RICHMOND, Va. (AP) — The Virginia Manufacturers Association is partnering with ECPI University to create a hub for manufacturing education and training in Southside Virginia to help align regional employer needs and economic development objectives.
The new Manufacturing Skills Institute announced Friday will be located in South Boston at the Southern Virginia Higher Education Center, a high-tech campus for cultural, educational, job training and work force development opportunities for the region. It also is home to several centers that focus on innovation, technology, modeling and simulation, as well as material coating and energy efficiency.
Officials say the institute will help ensure a workforce pipeline to meet current and future job requirements in advanced technology industries.
"What this center represents is that critical hub we've been looking for because in training, with full-scale world-class technology it always ends up being an issue of affordability and critical mass," said Brett Vassey, the Virginia Manufacturers Association's president and CEO. "These days it's just too expensive and too difficult for any one organization to close these skills gaps. ... It is truly a public-private partnership and it's everybody using their own resources and collaborating around a common set of goals."

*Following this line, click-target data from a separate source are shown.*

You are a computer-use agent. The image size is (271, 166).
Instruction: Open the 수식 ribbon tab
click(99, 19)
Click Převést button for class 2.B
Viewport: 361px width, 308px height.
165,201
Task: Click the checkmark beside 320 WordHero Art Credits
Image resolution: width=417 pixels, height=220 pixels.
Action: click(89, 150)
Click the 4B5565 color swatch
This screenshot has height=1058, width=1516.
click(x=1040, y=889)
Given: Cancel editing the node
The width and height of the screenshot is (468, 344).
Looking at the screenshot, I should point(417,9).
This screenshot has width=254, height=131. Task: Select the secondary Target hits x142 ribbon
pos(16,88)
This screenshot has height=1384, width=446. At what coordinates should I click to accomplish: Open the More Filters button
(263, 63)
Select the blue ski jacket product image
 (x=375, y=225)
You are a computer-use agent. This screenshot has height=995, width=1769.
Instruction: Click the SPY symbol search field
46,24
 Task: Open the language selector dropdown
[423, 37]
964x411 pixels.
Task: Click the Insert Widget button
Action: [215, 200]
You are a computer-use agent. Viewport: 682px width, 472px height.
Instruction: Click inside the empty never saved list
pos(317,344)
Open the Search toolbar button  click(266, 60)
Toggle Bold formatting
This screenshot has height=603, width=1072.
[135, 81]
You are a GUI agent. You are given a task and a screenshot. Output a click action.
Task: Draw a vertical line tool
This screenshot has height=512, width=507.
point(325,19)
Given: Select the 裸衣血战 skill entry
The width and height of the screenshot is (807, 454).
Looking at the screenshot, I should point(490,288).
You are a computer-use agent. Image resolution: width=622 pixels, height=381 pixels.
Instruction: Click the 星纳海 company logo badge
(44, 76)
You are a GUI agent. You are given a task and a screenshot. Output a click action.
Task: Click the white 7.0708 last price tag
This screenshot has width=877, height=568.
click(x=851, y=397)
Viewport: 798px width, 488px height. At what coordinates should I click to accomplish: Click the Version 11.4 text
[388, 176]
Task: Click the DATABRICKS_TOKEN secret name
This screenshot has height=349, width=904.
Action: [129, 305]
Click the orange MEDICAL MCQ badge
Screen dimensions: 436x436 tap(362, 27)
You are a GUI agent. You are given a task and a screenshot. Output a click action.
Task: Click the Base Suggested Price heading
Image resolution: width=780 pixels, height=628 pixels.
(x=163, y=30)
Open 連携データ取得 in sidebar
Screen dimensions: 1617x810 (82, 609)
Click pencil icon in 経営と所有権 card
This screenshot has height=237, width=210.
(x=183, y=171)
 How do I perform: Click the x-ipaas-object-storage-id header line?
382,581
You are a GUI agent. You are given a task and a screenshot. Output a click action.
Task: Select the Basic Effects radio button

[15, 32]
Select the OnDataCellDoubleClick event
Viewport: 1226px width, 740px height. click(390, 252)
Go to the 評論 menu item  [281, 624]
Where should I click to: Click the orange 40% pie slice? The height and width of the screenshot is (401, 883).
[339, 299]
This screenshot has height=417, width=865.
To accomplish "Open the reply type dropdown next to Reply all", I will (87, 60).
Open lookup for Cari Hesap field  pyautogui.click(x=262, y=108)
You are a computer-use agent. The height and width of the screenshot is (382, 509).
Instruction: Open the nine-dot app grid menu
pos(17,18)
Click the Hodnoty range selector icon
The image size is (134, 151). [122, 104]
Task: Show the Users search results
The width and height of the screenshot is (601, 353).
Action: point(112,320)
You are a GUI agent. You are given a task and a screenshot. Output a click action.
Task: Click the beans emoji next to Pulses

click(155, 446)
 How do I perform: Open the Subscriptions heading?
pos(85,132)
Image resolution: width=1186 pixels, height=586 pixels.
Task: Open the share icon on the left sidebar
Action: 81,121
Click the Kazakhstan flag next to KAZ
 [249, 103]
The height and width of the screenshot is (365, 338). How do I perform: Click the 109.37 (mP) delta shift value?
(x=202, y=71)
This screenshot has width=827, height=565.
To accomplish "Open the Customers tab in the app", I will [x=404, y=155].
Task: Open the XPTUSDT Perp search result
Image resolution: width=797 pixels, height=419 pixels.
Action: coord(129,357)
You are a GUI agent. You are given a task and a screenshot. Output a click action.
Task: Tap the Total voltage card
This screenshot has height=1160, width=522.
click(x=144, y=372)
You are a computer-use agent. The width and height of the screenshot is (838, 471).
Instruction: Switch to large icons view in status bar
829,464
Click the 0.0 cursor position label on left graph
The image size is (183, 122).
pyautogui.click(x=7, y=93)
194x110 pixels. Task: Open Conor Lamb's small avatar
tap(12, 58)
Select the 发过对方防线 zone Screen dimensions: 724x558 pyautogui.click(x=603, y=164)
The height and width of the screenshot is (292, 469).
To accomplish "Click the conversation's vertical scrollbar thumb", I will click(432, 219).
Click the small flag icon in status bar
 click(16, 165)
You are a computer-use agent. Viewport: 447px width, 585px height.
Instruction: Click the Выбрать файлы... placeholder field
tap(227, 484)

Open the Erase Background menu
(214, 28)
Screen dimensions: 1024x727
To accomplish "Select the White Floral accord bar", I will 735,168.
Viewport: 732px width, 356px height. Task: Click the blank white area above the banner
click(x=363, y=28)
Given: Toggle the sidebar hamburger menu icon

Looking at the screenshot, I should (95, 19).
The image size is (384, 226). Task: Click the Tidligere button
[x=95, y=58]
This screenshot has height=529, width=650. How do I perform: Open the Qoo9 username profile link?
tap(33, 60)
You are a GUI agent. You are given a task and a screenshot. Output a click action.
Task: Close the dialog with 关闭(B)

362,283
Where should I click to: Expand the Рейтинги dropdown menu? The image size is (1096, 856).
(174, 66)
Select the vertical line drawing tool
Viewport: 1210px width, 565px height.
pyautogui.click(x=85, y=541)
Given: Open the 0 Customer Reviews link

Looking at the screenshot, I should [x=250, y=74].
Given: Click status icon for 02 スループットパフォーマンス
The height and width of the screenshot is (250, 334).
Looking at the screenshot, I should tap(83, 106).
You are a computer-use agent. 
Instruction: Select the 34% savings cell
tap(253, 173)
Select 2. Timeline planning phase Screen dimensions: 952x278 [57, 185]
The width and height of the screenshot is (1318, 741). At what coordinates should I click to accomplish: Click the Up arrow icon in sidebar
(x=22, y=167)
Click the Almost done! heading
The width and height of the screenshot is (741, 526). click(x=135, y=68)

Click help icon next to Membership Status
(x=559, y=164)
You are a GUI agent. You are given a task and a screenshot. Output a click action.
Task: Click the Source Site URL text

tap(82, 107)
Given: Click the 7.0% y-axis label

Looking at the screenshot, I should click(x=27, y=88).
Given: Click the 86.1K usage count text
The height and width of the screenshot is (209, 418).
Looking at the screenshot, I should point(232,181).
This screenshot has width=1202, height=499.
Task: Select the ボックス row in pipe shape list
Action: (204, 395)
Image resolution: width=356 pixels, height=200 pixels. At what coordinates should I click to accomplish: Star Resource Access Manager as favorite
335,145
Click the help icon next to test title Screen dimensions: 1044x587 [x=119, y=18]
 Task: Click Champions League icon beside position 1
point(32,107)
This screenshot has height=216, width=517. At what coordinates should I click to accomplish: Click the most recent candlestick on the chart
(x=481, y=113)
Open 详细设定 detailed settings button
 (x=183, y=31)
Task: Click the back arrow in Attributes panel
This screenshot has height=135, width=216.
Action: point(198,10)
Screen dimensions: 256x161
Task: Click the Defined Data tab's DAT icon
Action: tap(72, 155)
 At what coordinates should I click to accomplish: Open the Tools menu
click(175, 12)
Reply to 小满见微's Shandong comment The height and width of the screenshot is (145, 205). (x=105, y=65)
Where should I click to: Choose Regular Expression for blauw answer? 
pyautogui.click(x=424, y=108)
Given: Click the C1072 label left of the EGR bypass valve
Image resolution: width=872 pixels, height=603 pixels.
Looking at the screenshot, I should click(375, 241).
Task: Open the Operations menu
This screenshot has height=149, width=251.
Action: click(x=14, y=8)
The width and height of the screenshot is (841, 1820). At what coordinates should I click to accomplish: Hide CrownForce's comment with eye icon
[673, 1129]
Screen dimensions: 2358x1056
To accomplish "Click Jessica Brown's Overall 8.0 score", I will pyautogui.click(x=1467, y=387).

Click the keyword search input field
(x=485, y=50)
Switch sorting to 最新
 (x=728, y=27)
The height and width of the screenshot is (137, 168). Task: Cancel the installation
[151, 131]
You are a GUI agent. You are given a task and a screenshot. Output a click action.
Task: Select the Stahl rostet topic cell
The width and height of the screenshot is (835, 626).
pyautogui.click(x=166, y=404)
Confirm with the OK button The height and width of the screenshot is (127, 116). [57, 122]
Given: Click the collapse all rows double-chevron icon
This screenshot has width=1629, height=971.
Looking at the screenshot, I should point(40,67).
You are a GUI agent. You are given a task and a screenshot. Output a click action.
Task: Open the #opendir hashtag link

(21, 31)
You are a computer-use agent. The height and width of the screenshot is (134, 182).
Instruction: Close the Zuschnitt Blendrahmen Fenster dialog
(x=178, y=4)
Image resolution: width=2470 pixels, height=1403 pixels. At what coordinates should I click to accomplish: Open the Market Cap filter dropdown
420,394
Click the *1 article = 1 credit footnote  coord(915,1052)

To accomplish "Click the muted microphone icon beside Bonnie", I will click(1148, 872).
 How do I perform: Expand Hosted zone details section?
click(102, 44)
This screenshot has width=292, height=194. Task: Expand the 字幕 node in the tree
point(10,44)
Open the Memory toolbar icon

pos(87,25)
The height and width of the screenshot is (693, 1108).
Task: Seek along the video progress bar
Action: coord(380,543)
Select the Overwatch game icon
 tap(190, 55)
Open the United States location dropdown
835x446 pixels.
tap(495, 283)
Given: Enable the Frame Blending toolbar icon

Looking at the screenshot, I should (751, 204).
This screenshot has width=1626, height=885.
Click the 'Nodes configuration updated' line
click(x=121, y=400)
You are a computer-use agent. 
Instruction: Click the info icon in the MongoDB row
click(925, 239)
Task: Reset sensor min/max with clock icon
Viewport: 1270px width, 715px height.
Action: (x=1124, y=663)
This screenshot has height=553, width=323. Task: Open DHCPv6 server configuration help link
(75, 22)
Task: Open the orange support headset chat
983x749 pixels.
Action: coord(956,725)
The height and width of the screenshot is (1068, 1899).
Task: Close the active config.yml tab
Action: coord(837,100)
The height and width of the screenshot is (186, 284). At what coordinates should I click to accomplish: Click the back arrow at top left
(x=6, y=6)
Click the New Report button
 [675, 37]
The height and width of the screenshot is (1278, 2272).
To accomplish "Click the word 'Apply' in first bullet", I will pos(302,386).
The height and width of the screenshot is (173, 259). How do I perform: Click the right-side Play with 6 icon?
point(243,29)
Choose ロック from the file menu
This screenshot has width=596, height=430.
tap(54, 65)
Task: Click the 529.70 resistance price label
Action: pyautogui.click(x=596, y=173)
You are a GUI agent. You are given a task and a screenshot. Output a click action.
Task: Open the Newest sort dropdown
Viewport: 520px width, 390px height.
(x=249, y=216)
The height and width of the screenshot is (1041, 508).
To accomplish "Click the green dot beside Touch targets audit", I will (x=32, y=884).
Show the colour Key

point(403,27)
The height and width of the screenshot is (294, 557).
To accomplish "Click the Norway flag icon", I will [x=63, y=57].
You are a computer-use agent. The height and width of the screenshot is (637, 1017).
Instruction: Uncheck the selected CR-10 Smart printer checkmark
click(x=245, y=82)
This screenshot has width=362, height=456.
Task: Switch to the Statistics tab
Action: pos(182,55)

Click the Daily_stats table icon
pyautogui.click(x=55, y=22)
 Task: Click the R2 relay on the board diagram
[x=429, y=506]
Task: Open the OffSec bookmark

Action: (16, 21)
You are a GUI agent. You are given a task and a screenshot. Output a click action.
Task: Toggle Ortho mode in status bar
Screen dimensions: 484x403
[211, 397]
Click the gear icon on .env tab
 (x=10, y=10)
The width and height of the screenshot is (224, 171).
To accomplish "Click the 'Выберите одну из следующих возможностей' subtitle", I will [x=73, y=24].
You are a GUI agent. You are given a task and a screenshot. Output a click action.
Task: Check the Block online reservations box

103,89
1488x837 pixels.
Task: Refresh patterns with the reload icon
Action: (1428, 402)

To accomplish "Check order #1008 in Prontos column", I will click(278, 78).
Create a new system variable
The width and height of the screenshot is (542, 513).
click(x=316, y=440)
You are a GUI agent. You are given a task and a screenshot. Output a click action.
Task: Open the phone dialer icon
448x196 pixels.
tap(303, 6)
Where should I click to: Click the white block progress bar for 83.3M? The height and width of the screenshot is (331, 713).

Vassey said that Virginia's more than 5,000 manufacturers employ more than 230,000 people and contribute $34 billion to the gross state product. The industry also accounts for more than 80 percent of the state's exports. Over the last 20 years, the industry has shed more than 43 percent of its total jobs — with higher percentages in Southside and southwest Virginia — but still creates about the same gross state product.
"We have transitioned as an industry from labor-intensive to technology-intensive, and it doesn't even matter if you're making a technology product. ... That has changed the workforce dramatically," he said, adding that the location puts the institute within two hours from major concentrations of manufacturing in the region.
The initiative builds on other advanced manufacturing research and training efforts throughout Virginia, notably the Commonwealth Center for Advanced Manufacturing in Prince George County that is bringing together universities and industry to help the state — and the country — regain its manufacturing roots. The work being done there will be used for production that has come a long way from the textiles and furniture plants that once populated the region.
"There's a lot more automation, there's a lot more computerized systems, there's a lot more advanced technologies that the individuals working on the machines have to learn," Paul Dockery, a business development specialist with ECPI, said. "It's no longer just someone there turning a wrench several times a day ... it's more technically advanced."
The goal is to "offer unique training options to both individuals as well as employers" to develop the "employable skills that the manufacturing market is in need of," Dockery said.
As part of the institute, ECPI also is offering select advanced manufacturing skills certificates that translate into college credits. The private university has campuses in North Carolina, South Carolina and Virginia, and offers associate, bachelor, and master degrees, as well as diploma programs.